EXPLORER LE DOCUMENT:
(1) D'après le texte sur le cholestérol, à quelle date Eisenhower a-t-il été terrassé par une crise cardiaque ?
(2) Rédigez la suite du texte sur le cholestérol, s'il vous plaît.

EXTRAIT DU TEXTE:
....
Tout commence par la
constitution d’un ennemi : le cholestérol. La tâche n’était pas simple
car il s’agit d’un lipide sacrément utile pour le corps. Comment le
transformer en serial killer ? Ainsi se monte une des plus belles
esbroufes de l’histoire de la médecine, avec ses mensonges, ses
avancées, ce cocktail incertain de science et de manipulation, ses
anecdotes, aussi, parfaitement racontées dans ce documentaire avec des
extraits d’archives saisissants.
Ainsi la première scène,
avec l’image du héros intouchable de la Seconde Guerre mondiale, Ike
Eisenhower. Il est alors président des Etats-Unis. Le 24 septembre 1955,
il est terrassé par une crise cardiaque. Pendant plusieurs jours, les
Américains vont guetter sa guérison. Cette attente sera d’autant plus
chargée en émotion que les Etats-Unis ont subie une « épidémie » de
crises cardiaques dans les années 50 et redoutent le pire. La faute à
qui ? Au cholestérol, bien sûr. Alors qu’Eisenhower fume deux paquets de
cigarettes par jour, c’est son taux de cholestérol qui est mis en
avant.
Facteurs de risques
Au même moment, on
assiste au triomphe du physiologiste américain Ancel Keys. L’homme est
réputé, le chercheur est sérieux. Il est formel : seul un régime pauvre
en graisses et en cholestérol permettrait de prévenir les maladies
cardiaques, de contrôler son poids et de repousser l’échéance d’une mort
prématurée. Mais voilà, si notre chercheur a la solution, encore
faut-il qu’il la démontre. Tellement convaincu d’avoir raison, il va
ériger ce lipide en coupable des maladies cardiovasculaires à l’aide
d’études tronquées. Qu’importe qu’en Finlande le taux de cholestérol
soit très bas et celui de maladies cardiovasculaires très élevé ! Même
chose avec l’étude dite de Framingham (Massachusetts), où des chercheurs
ont suivi pendant trente ans tous les habitants de cette ville,
analysant leur alimentation et leurs maladies cardiovasculaires.
Finalement, aucun lien
n’a pu être établi entre taux de cholestérol et accident cardiaque. Mais
l’hypertension, l’obésité, le tabac et la sédentarité sont ouvertement
pointés comme facteurs de risques. Qu’à cela ne tienne, d’autres
chercheurs vont alors se mettre à distinguer le bon et le mauvais
cholestérol. Et comme le montre le documentaire, les scientifiques qui
rechignent vont voir leur labo fermer faute de financements.
....
EXTRAITS DE DONNÉES:
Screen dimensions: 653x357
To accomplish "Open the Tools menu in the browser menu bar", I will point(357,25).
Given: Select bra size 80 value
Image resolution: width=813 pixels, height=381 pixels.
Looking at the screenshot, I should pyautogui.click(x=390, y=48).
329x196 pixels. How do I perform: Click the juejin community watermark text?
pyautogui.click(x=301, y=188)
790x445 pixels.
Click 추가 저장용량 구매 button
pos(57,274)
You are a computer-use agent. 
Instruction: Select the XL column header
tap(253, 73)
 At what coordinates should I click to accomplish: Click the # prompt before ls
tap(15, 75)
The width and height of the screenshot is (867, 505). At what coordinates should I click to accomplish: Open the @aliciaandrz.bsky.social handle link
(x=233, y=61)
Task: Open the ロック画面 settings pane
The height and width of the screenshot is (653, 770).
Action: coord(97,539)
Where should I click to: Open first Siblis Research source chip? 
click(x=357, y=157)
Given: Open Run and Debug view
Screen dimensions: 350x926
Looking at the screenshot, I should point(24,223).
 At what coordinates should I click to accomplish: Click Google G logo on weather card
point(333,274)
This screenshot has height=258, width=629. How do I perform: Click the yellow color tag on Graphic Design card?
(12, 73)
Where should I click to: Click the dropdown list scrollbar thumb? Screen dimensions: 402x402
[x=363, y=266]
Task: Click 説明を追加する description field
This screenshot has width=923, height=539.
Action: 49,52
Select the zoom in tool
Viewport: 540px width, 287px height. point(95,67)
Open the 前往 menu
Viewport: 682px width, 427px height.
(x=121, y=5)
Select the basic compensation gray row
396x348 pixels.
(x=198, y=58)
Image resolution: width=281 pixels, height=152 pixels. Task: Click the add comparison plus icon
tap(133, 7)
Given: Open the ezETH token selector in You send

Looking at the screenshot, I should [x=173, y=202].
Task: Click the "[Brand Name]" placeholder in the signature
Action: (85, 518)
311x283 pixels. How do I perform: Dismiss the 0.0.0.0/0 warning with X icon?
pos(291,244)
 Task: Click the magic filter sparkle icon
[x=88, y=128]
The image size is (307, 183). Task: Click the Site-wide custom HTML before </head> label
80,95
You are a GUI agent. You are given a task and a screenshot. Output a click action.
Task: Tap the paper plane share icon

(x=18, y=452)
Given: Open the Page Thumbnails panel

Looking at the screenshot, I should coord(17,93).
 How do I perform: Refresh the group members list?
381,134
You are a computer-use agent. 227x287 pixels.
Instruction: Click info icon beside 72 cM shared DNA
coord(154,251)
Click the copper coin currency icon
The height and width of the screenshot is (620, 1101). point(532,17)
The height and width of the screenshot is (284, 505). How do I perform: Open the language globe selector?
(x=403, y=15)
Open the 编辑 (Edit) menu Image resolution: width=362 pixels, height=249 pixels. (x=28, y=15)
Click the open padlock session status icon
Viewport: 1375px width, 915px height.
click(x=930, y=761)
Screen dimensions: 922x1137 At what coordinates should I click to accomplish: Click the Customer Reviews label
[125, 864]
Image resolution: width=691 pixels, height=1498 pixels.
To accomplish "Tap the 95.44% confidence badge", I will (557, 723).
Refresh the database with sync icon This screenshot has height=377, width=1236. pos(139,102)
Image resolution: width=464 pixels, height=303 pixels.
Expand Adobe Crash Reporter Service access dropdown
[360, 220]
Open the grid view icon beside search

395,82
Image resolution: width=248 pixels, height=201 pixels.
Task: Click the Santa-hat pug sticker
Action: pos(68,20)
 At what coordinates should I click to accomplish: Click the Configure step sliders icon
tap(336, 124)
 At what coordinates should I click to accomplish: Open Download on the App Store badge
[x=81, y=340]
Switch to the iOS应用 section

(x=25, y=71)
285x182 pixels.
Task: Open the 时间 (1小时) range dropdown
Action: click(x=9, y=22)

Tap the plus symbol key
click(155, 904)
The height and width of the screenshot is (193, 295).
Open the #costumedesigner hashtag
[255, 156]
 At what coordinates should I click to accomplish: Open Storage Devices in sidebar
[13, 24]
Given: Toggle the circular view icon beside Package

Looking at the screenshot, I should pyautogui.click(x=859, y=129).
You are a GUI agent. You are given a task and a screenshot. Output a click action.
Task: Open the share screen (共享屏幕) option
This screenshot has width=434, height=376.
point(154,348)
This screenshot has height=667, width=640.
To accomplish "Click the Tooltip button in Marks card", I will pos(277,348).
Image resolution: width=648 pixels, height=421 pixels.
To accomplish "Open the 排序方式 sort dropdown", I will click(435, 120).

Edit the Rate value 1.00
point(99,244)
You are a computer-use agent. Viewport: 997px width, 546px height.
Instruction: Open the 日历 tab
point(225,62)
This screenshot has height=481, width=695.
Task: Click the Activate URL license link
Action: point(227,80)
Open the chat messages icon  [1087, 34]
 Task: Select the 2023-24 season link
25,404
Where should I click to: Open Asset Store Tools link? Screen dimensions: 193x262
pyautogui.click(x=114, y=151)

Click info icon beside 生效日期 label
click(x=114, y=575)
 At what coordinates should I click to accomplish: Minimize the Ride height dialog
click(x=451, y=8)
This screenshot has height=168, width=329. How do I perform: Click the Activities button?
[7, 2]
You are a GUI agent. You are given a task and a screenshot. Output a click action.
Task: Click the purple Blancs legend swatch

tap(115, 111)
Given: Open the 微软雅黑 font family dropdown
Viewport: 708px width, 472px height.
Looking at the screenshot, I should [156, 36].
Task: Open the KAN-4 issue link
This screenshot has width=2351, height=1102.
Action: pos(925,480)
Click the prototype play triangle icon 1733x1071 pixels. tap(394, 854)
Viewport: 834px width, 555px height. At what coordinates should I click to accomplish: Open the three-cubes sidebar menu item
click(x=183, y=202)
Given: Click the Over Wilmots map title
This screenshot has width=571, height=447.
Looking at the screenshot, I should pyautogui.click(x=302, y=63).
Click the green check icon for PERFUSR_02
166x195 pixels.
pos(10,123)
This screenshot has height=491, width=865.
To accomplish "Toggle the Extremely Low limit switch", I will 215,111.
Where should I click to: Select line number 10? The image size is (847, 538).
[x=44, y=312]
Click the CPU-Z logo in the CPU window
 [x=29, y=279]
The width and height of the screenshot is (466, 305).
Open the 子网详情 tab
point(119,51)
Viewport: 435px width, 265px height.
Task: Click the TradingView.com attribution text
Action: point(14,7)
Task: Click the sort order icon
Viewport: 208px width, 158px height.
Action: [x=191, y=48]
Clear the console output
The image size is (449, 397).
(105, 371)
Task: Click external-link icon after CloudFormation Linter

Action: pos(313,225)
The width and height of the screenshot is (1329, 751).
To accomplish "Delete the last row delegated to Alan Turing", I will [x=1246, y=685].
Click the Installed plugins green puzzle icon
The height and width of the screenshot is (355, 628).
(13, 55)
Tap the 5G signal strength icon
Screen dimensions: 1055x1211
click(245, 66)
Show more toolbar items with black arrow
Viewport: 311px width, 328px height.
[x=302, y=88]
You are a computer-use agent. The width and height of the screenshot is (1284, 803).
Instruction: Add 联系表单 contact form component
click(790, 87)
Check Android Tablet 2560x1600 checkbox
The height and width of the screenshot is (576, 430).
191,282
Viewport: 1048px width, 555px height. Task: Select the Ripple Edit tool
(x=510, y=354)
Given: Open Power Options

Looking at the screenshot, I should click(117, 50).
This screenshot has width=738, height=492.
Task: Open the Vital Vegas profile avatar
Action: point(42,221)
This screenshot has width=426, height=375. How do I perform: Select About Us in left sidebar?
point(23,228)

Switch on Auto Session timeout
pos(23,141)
....
RÉPONSES NUMÉROTÉES:
(1) Le 24 septembre 1955.

(2)
Dès lors, va se mettre
en place un couple redoutablement efficace. D’un côté, le monde de la
recherche, de l’autre, l’industrie agroalimentaire qui va se lancer à
fond sur la vente de produits allégés, d’huiles végétales, finançant de
nombreuses équipes pour accréditer le lien entre taux de cholestérol et
maladies cardiovasculaires, et ainsi justifier l’achat de leurs
produits.
Opération commerciale
Second volet de
l’aventure : l’arrivée des molécules miracles, les statines, découvertes
par un chercheur japonais à la fin des années 70. Leur but : faire
baisser le taux de cholestérol. Tout se tient. Et on va assister là à
une autre gigantesque opération commerciale, avec dans le rôle du
lobbyiste en chef l’industrie pharmaceutique. Un exemple parmi d’autres :
ce sont près de 4 000 cardiologues qui seront invités en Chine par les
labos.
On multiplie les études,
on sature le marché. Et cela prend. Aux Etats-Unis d’abord, puis
partout dans le monde. Depuis la mise en vente officielle des premières
statines en 1993, une écrasante majorité de médecins vont miser sur leur
prescription, et cela avant toute autre mesure préventive. Consommées
par 220 millions de patients à travers le monde, les statines vont
devenir en quelques années les médicaments les plus vendus dans
l’histoire de la médecine.
« Open Bar »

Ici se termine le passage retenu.